Many hydraulic-heavy farm implements consist of various hydraulic cylinders and/or motors. Folding disks, silage wagons, large balers, and auger wagons are machines frequently used by most farms, and with so many hydraulic functions, the machine as a whole stores many gallons of hydraulic fluid. Cylinders, motors, valves and plumbing contain hydraulic fluid, and when buying old machinery, the condition of such fluid is often unknown.
Auction houses often list equipment as-is, so no guarantee is offered to the state or quality of the hydraulic fluid or the components it’s meant to lubricate and protect. Simply hauling your new-to-you self-propelled sprayer home and connecting up the hydraulics without first purging everything could invite hoards of damaging contaminants into your expensive tractor.
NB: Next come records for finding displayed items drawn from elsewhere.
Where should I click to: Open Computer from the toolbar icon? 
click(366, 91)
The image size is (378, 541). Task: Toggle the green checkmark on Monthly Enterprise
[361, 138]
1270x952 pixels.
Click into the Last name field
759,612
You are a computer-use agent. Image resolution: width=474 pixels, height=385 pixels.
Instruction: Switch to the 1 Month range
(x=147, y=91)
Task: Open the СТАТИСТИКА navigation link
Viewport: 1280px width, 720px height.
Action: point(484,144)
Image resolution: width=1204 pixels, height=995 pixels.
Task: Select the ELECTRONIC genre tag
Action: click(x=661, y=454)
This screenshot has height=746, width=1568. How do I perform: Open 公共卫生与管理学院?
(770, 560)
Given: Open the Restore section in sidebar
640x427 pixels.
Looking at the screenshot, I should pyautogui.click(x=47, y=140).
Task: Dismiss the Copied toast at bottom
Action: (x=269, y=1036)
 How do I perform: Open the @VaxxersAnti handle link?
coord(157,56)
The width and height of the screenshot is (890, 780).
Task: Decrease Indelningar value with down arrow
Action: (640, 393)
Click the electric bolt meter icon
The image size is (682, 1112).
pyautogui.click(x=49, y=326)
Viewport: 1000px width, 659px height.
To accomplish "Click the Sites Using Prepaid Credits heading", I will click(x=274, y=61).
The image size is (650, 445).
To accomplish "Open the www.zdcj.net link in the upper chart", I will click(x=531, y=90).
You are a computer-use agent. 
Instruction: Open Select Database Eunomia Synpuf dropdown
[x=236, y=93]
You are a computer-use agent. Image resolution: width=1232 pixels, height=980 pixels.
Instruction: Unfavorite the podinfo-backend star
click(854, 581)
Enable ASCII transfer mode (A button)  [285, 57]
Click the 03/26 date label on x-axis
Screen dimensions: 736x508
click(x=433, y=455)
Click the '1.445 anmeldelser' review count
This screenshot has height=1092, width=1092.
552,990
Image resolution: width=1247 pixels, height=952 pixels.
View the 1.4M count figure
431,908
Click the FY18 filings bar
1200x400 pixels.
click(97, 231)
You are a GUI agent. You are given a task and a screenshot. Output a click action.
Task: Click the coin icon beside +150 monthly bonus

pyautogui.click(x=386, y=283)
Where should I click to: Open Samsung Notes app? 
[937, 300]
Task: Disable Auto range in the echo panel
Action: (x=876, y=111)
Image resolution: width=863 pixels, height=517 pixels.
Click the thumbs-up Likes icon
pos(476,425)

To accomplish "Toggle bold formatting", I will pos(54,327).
Your tractor is worth far more than some hydraulic oil (or the implement), so be sure to drain all used fluid and then refill and bleed air as required. You dramatically decrease the opportunity for contamination while ensuring your actuators begin their stay with you enjoying fresh oil.
This next part is for the veteran farmers reading. Up until now, the article risks appearing fluffy and irrelevant because we all know farmers with old, rusty equipment who use them every three years with no issues despite looking like a bombed-out armored personnel carrier. Also, I like to indulge in the random YouTube videos that appear in my feed with titles like “This Excavator Hasn’t Run in Twenty Years. Can We Get It Started?” Clearly, old machines have the capacity to work and run, but that doesn’t make them ideal.
If old equipment works for you and your farm and hasn’t hindered your production capacity, then who am I to tell you to focus your time on contamination control rather than putting up hay or caking cows? However, the reality for commercial farming is that productivity, reliability, and automation are necessary to remain profitable with ever-tighter margins. But when advanced, 7-figure machines are expected to make huge returns on investment, being casual about contamination control is not an option.